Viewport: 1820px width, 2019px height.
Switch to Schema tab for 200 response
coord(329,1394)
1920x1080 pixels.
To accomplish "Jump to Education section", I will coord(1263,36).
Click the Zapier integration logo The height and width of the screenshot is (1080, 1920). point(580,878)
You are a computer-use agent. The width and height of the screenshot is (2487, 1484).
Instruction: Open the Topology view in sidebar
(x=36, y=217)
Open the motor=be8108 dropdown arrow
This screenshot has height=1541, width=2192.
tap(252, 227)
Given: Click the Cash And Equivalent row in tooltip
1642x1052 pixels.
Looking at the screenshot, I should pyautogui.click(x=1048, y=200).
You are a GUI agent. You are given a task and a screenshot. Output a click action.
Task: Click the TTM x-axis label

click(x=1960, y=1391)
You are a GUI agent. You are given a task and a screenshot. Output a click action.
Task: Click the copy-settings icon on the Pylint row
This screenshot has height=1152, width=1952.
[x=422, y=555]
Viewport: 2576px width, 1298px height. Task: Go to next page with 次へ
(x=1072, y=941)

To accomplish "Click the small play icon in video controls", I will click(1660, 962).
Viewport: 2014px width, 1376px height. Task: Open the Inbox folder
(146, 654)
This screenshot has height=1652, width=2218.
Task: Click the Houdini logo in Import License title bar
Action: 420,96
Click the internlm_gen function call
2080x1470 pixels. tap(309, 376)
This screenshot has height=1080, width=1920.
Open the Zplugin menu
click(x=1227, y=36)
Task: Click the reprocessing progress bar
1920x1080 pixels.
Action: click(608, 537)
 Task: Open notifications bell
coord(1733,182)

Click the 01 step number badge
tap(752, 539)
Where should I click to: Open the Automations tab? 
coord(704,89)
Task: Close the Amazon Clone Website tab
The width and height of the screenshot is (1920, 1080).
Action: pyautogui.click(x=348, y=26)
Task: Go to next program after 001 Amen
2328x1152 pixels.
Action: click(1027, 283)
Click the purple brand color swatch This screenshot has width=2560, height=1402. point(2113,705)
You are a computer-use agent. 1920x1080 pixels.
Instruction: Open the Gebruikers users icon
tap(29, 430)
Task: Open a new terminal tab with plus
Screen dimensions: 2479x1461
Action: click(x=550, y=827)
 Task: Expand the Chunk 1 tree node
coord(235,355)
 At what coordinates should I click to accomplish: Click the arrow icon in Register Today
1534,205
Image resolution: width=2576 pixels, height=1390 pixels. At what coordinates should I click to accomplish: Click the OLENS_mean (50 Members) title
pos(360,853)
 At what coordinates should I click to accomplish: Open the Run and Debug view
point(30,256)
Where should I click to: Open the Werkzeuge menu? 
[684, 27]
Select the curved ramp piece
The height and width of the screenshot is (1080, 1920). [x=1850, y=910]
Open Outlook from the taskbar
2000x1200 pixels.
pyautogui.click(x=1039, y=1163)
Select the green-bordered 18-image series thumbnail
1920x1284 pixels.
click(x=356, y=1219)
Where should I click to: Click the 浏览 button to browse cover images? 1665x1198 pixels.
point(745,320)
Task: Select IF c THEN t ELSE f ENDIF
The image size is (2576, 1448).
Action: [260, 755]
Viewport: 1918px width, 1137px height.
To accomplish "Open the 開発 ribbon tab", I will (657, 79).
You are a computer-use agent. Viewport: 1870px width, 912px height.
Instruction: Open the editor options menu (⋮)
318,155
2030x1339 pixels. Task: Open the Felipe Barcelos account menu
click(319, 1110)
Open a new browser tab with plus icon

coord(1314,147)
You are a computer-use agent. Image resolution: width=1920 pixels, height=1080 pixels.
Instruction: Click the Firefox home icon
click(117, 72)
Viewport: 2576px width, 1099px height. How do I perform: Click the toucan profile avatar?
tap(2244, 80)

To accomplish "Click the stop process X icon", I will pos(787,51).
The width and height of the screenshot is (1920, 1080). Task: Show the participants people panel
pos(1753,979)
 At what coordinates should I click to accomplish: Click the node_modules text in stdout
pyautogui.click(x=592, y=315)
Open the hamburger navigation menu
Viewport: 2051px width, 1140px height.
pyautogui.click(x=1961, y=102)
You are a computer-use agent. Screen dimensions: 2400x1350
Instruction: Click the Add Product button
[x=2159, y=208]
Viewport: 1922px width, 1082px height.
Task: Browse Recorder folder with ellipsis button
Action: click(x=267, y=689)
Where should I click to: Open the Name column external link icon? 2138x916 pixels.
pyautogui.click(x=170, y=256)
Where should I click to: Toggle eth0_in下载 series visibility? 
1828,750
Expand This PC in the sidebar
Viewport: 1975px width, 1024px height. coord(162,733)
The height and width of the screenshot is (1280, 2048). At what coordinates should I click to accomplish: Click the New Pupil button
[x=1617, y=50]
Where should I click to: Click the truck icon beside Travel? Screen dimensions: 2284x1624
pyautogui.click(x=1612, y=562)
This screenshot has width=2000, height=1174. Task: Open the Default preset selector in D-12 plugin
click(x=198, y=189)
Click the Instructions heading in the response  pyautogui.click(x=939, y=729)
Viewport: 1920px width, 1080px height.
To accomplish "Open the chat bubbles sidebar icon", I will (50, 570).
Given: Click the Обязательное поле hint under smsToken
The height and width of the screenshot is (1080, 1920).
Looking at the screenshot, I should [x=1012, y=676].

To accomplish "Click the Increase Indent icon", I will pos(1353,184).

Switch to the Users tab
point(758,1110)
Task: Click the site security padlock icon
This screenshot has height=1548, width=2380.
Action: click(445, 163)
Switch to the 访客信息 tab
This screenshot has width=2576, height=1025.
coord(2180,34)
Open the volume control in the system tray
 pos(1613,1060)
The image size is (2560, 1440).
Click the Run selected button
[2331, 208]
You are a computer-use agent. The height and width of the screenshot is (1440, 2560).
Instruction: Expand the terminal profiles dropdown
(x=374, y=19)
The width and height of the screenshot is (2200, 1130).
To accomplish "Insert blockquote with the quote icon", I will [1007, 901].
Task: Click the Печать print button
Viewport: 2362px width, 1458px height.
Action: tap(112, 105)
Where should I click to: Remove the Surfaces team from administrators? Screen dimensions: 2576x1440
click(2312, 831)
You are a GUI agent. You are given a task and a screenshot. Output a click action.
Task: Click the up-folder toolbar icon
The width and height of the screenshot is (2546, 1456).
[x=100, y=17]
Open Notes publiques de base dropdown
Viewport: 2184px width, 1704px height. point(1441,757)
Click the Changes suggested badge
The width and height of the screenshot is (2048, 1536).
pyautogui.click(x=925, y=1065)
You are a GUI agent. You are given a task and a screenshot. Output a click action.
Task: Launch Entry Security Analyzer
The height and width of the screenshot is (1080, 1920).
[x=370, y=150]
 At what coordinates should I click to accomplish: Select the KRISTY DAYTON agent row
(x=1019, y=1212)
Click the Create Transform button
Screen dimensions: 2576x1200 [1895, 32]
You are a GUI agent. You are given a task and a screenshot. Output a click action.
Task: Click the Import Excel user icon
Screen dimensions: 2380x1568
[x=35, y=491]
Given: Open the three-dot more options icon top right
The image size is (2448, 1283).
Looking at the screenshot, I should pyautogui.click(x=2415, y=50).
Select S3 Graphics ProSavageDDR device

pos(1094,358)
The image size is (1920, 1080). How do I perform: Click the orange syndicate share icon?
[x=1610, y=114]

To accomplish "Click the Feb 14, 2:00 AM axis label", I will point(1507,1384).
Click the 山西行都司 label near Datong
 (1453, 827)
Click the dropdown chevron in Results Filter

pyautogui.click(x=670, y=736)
────────────────
Task prompt
I'd like every record written out exactly as given.

Problem solution
Viewport: 1820px width, 2019px height.
Switch to Schema tab for 200 response
coord(329,1394)
1920x1080 pixels.
To accomplish "Jump to Education section", I will coord(1263,36).
Click the Zapier integration logo The height and width of the screenshot is (1080, 1920). point(580,878)
You are a computer-use agent. The width and height of the screenshot is (2487, 1484).
Instruction: Open the Topology view in sidebar
(x=36, y=217)
Open the motor=be8108 dropdown arrow
This screenshot has height=1541, width=2192.
tap(252, 227)
Given: Click the Cash And Equivalent row in tooltip
1642x1052 pixels.
Looking at the screenshot, I should pyautogui.click(x=1048, y=200).
You are a GUI agent. You are given a task and a screenshot. Output a click action.
Task: Click the TTM x-axis label

click(x=1960, y=1391)
You are a GUI agent. You are given a task and a screenshot. Output a click action.
Task: Click the copy-settings icon on the Pylint row
This screenshot has height=1152, width=1952.
[x=422, y=555]
Viewport: 2576px width, 1298px height. Task: Go to next page with 次へ
(x=1072, y=941)

To accomplish "Click the small play icon in video controls", I will click(1660, 962).
Viewport: 2014px width, 1376px height. Task: Open the Inbox folder
(146, 654)
This screenshot has height=1652, width=2218.
Task: Click the Houdini logo in Import License title bar
Action: 420,96
Click the internlm_gen function call
2080x1470 pixels. tap(309, 376)
This screenshot has height=1080, width=1920.
Open the Zplugin menu
click(x=1227, y=36)
Task: Click the reprocessing progress bar
1920x1080 pixels.
Action: click(608, 537)
 Task: Open notifications bell
coord(1733,182)

Click the 01 step number badge
tap(752, 539)
Where should I click to: Open the Automations tab? 
coord(704,89)
Task: Close the Amazon Clone Website tab
The width and height of the screenshot is (1920, 1080).
Action: pyautogui.click(x=348, y=26)
Task: Go to next program after 001 Amen
2328x1152 pixels.
Action: click(1027, 283)
Click the purple brand color swatch This screenshot has width=2560, height=1402. point(2113,705)
You are a computer-use agent. 1920x1080 pixels.
Instruction: Open the Gebruikers users icon
tap(29, 430)
Task: Open a new terminal tab with plus
Screen dimensions: 2479x1461
Action: click(x=550, y=827)
 Task: Expand the Chunk 1 tree node
coord(235,355)
 At what coordinates should I click to accomplish: Click the arrow icon in Register Today
1534,205
Image resolution: width=2576 pixels, height=1390 pixels. At what coordinates should I click to accomplish: Click the OLENS_mean (50 Members) title
pos(360,853)
 At what coordinates should I click to accomplish: Open the Run and Debug view
point(30,256)
Where should I click to: Open the Werkzeuge menu? 
[684, 27]
Select the curved ramp piece
The height and width of the screenshot is (1080, 1920). [x=1850, y=910]
Open Outlook from the taskbar
2000x1200 pixels.
pyautogui.click(x=1039, y=1163)
Select the green-bordered 18-image series thumbnail
1920x1284 pixels.
click(x=356, y=1219)
Where should I click to: Click the 浏览 button to browse cover images? 1665x1198 pixels.
point(745,320)
Task: Select IF c THEN t ELSE f ENDIF
The image size is (2576, 1448).
Action: [260, 755]
Viewport: 1918px width, 1137px height.
To accomplish "Open the 開発 ribbon tab", I will (657, 79).
You are a computer-use agent. Viewport: 1870px width, 912px height.
Instruction: Open the editor options menu (⋮)
318,155
2030x1339 pixels. Task: Open the Felipe Barcelos account menu
click(319, 1110)
Open a new browser tab with plus icon

coord(1314,147)
You are a computer-use agent. Image resolution: width=1920 pixels, height=1080 pixels.
Instruction: Click the Firefox home icon
click(117, 72)
Viewport: 2576px width, 1099px height. How do I perform: Click the toucan profile avatar?
tap(2244, 80)

To accomplish "Click the stop process X icon", I will pos(787,51).
The width and height of the screenshot is (1920, 1080). Task: Show the participants people panel
pos(1753,979)
 At what coordinates should I click to accomplish: Click the node_modules text in stdout
pyautogui.click(x=592, y=315)
Open the hamburger navigation menu
Viewport: 2051px width, 1140px height.
pyautogui.click(x=1961, y=102)
You are a computer-use agent. Screen dimensions: 2400x1350
Instruction: Click the Add Product button
[x=2159, y=208]
Viewport: 1922px width, 1082px height.
Task: Browse Recorder folder with ellipsis button
Action: click(x=267, y=689)
Where should I click to: Open the Name column external link icon? 2138x916 pixels.
pyautogui.click(x=170, y=256)
Where should I click to: Toggle eth0_in下载 series visibility? 
1828,750
Expand This PC in the sidebar
Viewport: 1975px width, 1024px height. coord(162,733)
The height and width of the screenshot is (1280, 2048). At what coordinates should I click to accomplish: Click the New Pupil button
[x=1617, y=50]
Where should I click to: Click the truck icon beside Travel? Screen dimensions: 2284x1624
pyautogui.click(x=1612, y=562)
This screenshot has width=2000, height=1174. Task: Open the Default preset selector in D-12 plugin
click(x=198, y=189)
Click the Instructions heading in the response  pyautogui.click(x=939, y=729)
Viewport: 1920px width, 1080px height.
To accomplish "Open the chat bubbles sidebar icon", I will (50, 570).
Given: Click the Обязательное поле hint under smsToken
The height and width of the screenshot is (1080, 1920).
Looking at the screenshot, I should [x=1012, y=676].

To accomplish "Click the Increase Indent icon", I will pos(1353,184).

Switch to the Users tab
point(758,1110)
Task: Click the site security padlock icon
This screenshot has height=1548, width=2380.
Action: click(445, 163)
Switch to the 访客信息 tab
This screenshot has width=2576, height=1025.
coord(2180,34)
Open the volume control in the system tray
 pos(1613,1060)
The image size is (2560, 1440).
Click the Run selected button
[2331, 208]
You are a computer-use agent. The height and width of the screenshot is (1440, 2560).
Instruction: Expand the terminal profiles dropdown
(x=374, y=19)
The width and height of the screenshot is (2200, 1130).
To accomplish "Insert blockquote with the quote icon", I will [1007, 901].
Task: Click the Печать print button
Viewport: 2362px width, 1458px height.
Action: tap(112, 105)
Where should I click to: Remove the Surfaces team from administrators? Screen dimensions: 2576x1440
click(2312, 831)
You are a GUI agent. You are given a task and a screenshot. Output a click action.
Task: Click the up-folder toolbar icon
The width and height of the screenshot is (2546, 1456).
[x=100, y=17]
Open Notes publiques de base dropdown
Viewport: 2184px width, 1704px height. point(1441,757)
Click the Changes suggested badge
The width and height of the screenshot is (2048, 1536).
pyautogui.click(x=925, y=1065)
You are a GUI agent. You are given a task and a screenshot. Output a click action.
Task: Launch Entry Security Analyzer
The height and width of the screenshot is (1080, 1920).
[x=370, y=150]
 At what coordinates should I click to accomplish: Select the KRISTY DAYTON agent row
(x=1019, y=1212)
Click the Create Transform button
Screen dimensions: 2576x1200 [1895, 32]
You are a GUI agent. You are given a task and a screenshot. Output a click action.
Task: Click the Import Excel user icon
Screen dimensions: 2380x1568
[x=35, y=491]
Given: Open the three-dot more options icon top right
The image size is (2448, 1283).
Looking at the screenshot, I should pyautogui.click(x=2415, y=50).
Select S3 Graphics ProSavageDDR device

pos(1094,358)
The image size is (1920, 1080). How do I perform: Click the orange syndicate share icon?
[x=1610, y=114]

To accomplish "Click the Feb 14, 2:00 AM axis label", I will point(1507,1384).
Click the 山西行都司 label near Datong
 (1453, 827)
Click the dropdown chevron in Results Filter

pyautogui.click(x=670, y=736)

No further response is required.